What is expected
Could you repeat the whole listing below exactly, omitting any picture it holds?

Provided records
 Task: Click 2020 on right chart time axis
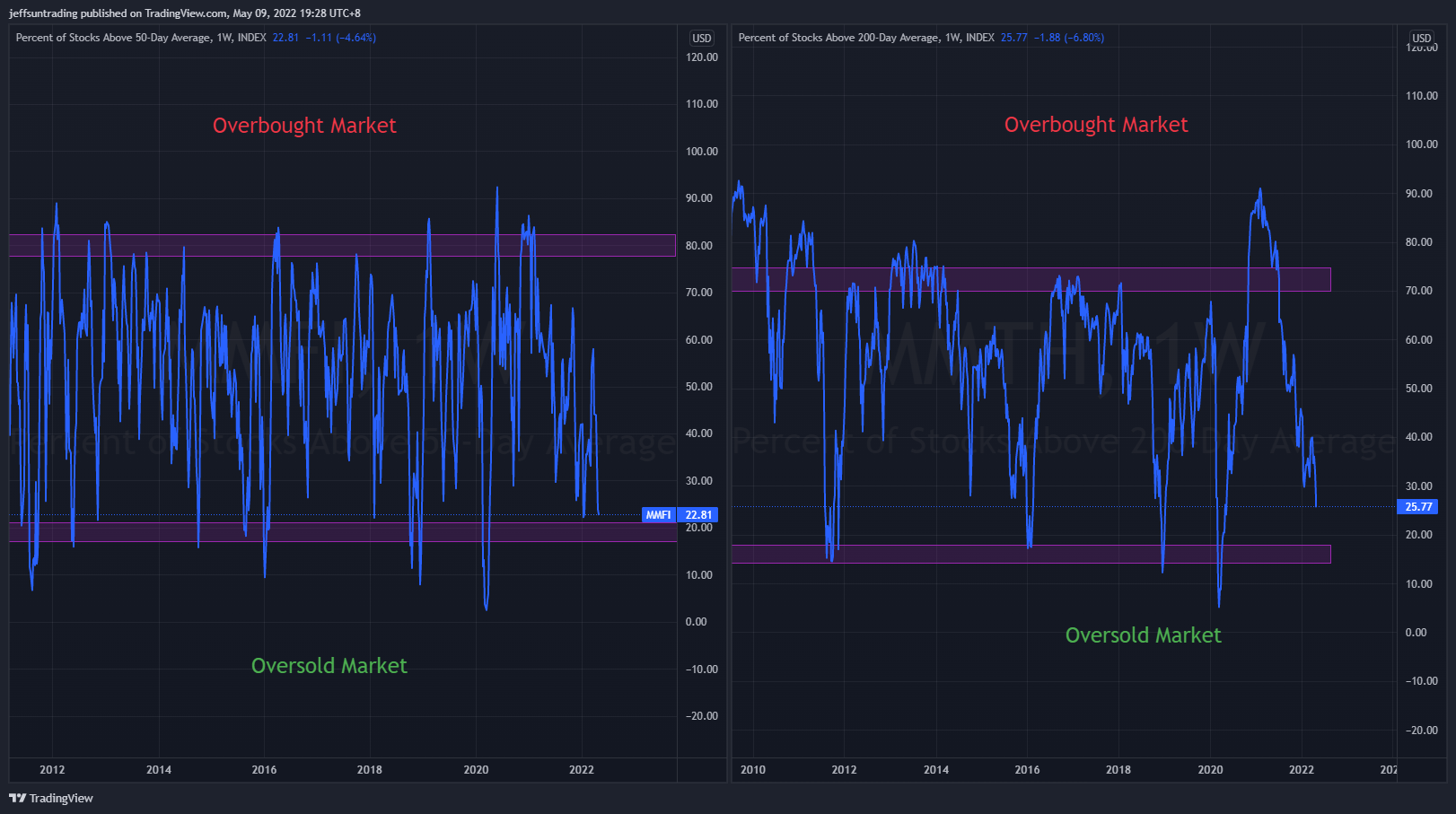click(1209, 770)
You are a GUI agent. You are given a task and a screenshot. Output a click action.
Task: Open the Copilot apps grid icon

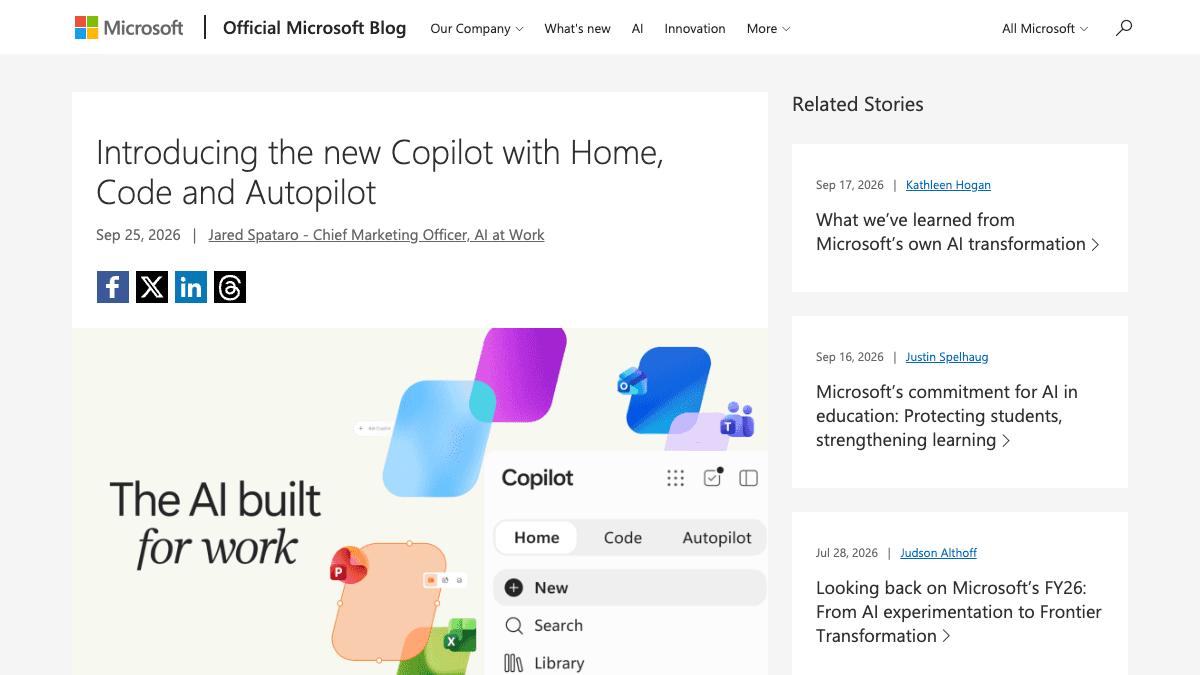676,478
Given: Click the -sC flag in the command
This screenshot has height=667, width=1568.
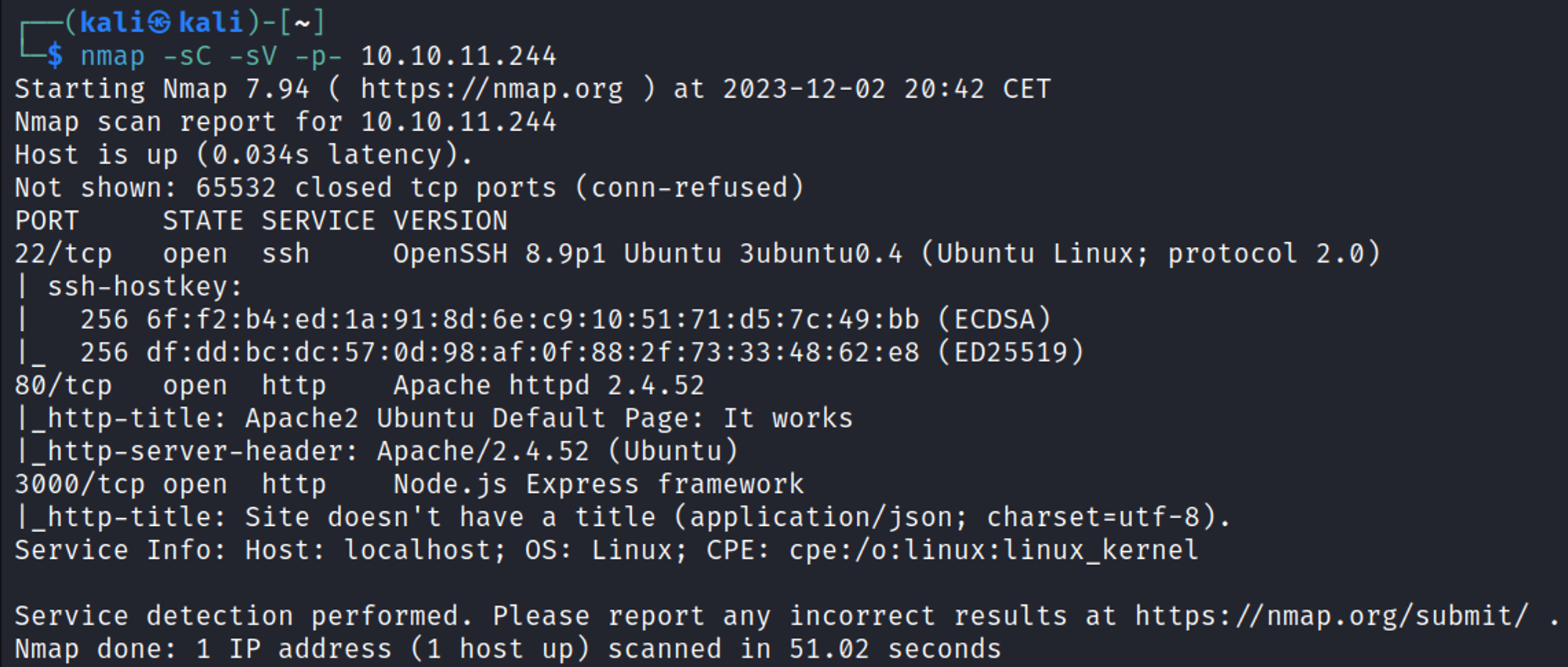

Result of this task
 Task: Click 2020 on right chart time axis
click(1209, 770)
You are a GUI agent. You are given a task and a screenshot. Output a click action.
Task: Open the Copilot apps grid icon

676,478
Given: Click the -sC flag in the command
This screenshot has height=667, width=1568.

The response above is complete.